In 2010, A. Zittermann estimated that improving vitamin D status in Germany could save costs of EUR 37.5 billion annually and called for action by nutrition and medical societies to erase vitamin D deficiency within the next 5–10 years [31]. Our data indicate that this goal has not been met in the Franconian region. The current COVID-19 crisis should be taken as a warning to re-consider the critical role of vitamin D for prevention of respiratory virus infection, in addition to a general improvement of outcomes for cancer patients. Vitamin D status of patients should be assessed and advice given to improve it through reasonable sun exposure, diet, and supplements. In our experience, recommending fatty animal products, 30- to 60-min daily sun exposure (optimally coupled with physical activity) and/or daily supplementation of 2,000–20,000 IU vitamin D (depending on body weight and baseline value) are effective measures to eliminate vitamin D deficiency during the course of radiotherapy [10].
Statement of Ethics
The subjects (or their parents or guardians) have given their written informed consent. Most subjects were from the KETOCOMP study, which has been approved by the ethics committee of the Bavarian Medical Association (Landesaerztekammer Bayern) and registered under ClinicalTrials.gov (Identifier: NCT02516501, registered on 08/06/2015). The Paleolithic lifestyle pilot study [10] was retrospectively registered under ClinicalTrials.gov (Identifier: NCT04574323).

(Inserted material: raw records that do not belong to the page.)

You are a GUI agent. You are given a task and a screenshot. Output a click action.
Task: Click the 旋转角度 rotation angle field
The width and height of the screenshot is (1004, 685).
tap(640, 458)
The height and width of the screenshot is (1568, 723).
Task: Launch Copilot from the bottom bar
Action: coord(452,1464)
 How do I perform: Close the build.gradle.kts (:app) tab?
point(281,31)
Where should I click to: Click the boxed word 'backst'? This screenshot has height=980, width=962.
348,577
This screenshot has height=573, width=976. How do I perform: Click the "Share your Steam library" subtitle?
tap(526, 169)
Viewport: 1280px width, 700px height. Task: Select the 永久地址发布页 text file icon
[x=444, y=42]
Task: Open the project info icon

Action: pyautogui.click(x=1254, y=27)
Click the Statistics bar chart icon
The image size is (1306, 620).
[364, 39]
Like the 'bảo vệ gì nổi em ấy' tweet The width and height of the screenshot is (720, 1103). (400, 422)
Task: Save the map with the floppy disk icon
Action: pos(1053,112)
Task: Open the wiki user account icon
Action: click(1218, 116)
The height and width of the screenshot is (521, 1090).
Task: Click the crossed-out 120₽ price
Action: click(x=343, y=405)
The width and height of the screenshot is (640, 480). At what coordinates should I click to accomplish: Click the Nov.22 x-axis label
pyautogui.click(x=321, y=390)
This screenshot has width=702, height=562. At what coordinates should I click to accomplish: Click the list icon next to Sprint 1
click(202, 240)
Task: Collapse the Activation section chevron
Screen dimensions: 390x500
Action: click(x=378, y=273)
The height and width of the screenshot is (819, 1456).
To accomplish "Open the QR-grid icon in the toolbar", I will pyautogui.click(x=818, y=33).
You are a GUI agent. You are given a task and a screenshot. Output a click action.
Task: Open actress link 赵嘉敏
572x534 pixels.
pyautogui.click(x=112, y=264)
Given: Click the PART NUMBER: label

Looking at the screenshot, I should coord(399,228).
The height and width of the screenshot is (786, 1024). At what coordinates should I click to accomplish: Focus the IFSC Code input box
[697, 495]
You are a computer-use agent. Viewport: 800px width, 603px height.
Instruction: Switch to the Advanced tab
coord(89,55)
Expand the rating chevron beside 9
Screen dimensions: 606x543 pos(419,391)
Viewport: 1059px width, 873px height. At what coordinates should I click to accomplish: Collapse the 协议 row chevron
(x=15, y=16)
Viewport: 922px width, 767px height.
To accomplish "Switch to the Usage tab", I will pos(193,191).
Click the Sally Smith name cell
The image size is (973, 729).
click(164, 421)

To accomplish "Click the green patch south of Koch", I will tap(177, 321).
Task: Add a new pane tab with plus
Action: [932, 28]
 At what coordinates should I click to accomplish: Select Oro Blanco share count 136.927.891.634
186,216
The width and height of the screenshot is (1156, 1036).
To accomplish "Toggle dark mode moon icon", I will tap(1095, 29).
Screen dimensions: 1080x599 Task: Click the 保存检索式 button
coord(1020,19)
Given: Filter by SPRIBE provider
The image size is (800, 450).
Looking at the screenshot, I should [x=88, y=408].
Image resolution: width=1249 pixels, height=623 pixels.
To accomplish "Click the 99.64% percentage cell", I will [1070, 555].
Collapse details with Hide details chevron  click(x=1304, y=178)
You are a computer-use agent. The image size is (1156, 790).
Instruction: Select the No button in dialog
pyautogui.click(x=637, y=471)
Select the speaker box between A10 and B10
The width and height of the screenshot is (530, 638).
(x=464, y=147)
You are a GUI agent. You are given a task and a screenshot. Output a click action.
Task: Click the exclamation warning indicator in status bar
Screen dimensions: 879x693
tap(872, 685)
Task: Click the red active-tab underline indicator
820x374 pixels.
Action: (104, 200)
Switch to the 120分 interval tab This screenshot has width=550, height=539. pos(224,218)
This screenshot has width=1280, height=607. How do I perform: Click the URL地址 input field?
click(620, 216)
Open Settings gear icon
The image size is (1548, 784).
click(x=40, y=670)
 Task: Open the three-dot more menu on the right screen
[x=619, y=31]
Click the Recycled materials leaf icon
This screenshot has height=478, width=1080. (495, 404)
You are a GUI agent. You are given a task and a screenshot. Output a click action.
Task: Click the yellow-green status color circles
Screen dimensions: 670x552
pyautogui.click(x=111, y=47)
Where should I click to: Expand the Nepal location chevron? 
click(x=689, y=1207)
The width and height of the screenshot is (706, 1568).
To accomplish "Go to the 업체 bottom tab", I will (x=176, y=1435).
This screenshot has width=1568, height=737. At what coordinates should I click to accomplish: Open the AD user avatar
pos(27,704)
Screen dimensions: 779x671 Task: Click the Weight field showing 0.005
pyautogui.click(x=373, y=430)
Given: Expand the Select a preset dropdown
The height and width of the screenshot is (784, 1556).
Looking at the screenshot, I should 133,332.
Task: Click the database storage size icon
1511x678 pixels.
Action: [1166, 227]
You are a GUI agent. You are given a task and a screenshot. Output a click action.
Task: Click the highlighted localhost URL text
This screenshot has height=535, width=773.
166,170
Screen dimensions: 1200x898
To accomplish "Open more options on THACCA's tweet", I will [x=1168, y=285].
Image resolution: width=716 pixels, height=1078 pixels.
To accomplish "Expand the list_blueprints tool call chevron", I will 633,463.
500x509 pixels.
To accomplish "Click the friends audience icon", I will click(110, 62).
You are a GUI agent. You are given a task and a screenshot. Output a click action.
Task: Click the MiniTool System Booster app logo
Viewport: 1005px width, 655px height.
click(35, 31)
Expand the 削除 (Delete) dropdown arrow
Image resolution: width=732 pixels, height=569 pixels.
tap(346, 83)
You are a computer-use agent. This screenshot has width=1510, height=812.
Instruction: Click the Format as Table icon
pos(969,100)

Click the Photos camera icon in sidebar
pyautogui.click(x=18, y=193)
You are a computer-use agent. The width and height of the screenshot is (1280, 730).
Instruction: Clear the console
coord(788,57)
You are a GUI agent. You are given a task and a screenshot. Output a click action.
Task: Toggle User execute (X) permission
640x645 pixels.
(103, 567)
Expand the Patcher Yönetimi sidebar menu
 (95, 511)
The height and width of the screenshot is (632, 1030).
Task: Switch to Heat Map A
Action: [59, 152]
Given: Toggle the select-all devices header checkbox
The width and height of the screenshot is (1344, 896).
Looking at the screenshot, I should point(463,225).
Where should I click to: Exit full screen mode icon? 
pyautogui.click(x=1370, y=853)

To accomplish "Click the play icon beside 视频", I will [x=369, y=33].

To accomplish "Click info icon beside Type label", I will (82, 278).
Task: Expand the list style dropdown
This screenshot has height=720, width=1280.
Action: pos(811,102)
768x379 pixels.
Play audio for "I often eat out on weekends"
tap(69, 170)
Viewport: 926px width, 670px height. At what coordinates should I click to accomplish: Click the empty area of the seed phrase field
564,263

Conflict of Interest Statement
The authors declare that they have no conflicts of interest related to this publication.
Funding Sources
No funding has been received for conducting this study.
Author Contributions
R.J.K. and R.A.S. designed the study; R.J.K., P.S.K. and K.K. collected and analyzed the data; R.J.K. and K.K. prepared the initial manuscript; P.S.K. and R.A.S. edited the initial version of the manuscript; all authors approved the final version of the manuscript.